Children are exposed to far more PFAS before birth than previously thought. This was revealed by a new study published in the scientific journal Environmental Science & Technology and led by researchers at the Icahn School of Medicine at Mount Sinai.
Using an innovative approach that combines advanced analytical chemistry and data science, scientists found that newborns born between 2003 and 2006 were exposed in utero to many more PFAS than traditional methods detected. A fact that puts the spotlight back on a crucial topic: prenatal exposure to environmental pollutants.
What are PFAS and why are they worrying
For those who don’t know them yet, PFAS are a group of per- and polyfluoroalkyl substances, a vast family that includes thousands of synthetic compounds used in many everyday products: from non-stick pan coatings to food packaging, from waterproof jackets to fire-fighting foams. The nickname given to him by the United States, “forever chemicals” or “chemical substances forever” is not accidental: these compounds do not degrade in the environment or in the human body, on the contrary they accumulate over time with effects that are still largely unknown.
Some variants, such as PFOA and PFOS, have already been classified by the International Agency for Research on Cancer as proven carcinogens.
The study
The team led by Professor Shelley H. Liu analyzed stored umbilical cord blood samples collected between 2003 and 2006 from 120 newborns involved in the HOME study, conducted in Cincinnati. The real novelty lies not only in the samples analyzed, but in the method used.
Instead of looking for a limited number of already known PFAS (as is done in traditional tests), the researchers used an untargeted chemical analysis capable of simultaneously scanning hundreds or thousands of chemicals.
The result? 42 confirmed or presumed identified PFAS substances have been detected in cord blood, including perfluorinated compounds, polyfluorinated compounds and fluorotelomers, many of which are not normally looked for in standard checks and whose health effects remain largely unknown.
Another innovative element of the study is the creation of so-called “PFAS-omics scores”. This is an indicator developed by researchers using data science methods and advanced statistical tools, designed to summarize the overall exposure to PFAS during pregnancy in a single value.
In practice, instead of analyzing each chemical substance individually, this score provides a clearer and more complete picture of the “chemical load” to which the fetus has been subjected. This approach allows us to better evaluate the risks related to prenatal exposure and offers a more solid basis for future studies that can link the level of PFAS detected to possible health effects in children, now adolescents.
An interesting aspect that emerged was that, using this broader evaluation, no differences in exposure were found between children of mothers with a first pregnancy and those born from subsequent pregnancies – a distinction that previous studies had instead reported when analyzing only a limited number of PFAS.
As Professor Liu explained, the way we measure PFAS fundamentally changes what we see: looking deeper, prenatal exposure appears much more widespread and complex than imagined.
Why prenatal exposure is so critical
Pregnancy is a phase of extraordinary biological vulnerability, in which the fetus’s organism is particularly sensitive to interference from external substances. Previous studies have already reported that prenatal exposure to PFAS is associated with consequences such as low birth weight, premature birth, alterations in the immune response to vaccines and changes in metabolism.
Exposure to PFAS is currently not measured in routine clinical practice, despite growing scientific evidence. This study paves the way for new diagnostic tools capable of estimating the cumulative load of PFAS to which an individual has been exposed, potentially useful in the future to identify the populations most at risk and guide preventive medicine strategies, especially during pregnancy.

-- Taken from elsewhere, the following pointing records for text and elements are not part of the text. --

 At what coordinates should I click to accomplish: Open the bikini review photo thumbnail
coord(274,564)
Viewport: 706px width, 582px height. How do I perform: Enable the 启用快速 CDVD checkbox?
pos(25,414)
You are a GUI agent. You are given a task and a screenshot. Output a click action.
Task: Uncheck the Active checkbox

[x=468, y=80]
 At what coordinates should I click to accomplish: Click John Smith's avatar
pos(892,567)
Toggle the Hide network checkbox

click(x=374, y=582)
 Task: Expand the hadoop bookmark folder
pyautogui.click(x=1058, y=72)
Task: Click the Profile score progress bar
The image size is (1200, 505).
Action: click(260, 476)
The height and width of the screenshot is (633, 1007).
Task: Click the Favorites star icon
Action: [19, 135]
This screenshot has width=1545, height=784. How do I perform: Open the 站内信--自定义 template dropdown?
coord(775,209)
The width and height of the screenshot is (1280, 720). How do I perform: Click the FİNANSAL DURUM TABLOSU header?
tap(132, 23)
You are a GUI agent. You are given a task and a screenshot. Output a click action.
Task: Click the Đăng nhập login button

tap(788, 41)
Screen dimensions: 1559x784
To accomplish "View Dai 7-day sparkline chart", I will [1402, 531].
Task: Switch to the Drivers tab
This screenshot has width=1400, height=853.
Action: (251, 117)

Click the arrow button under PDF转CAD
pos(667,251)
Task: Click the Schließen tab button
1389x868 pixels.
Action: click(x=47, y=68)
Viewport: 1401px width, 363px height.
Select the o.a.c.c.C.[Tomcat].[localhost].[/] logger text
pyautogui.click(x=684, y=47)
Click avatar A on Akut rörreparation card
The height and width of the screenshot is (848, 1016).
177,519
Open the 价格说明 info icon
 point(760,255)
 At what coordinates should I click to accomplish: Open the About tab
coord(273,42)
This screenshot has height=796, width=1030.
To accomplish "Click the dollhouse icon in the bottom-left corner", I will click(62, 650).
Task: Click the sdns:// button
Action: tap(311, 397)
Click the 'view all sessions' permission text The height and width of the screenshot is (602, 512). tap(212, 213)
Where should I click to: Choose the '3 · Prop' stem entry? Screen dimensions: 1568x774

The research team, supported by the National Institutes of Health and several American universities including Michigan, Yale, Brown and Pennsylvania, now plans to follow those children – now adolescents – to understand whether higher prenatal exposure to PFAS translates into concrete health effects in the long term. The final objective is to build solid scientific foundations for increasingly early and targeted prevention, starting from the most delicate moments of life.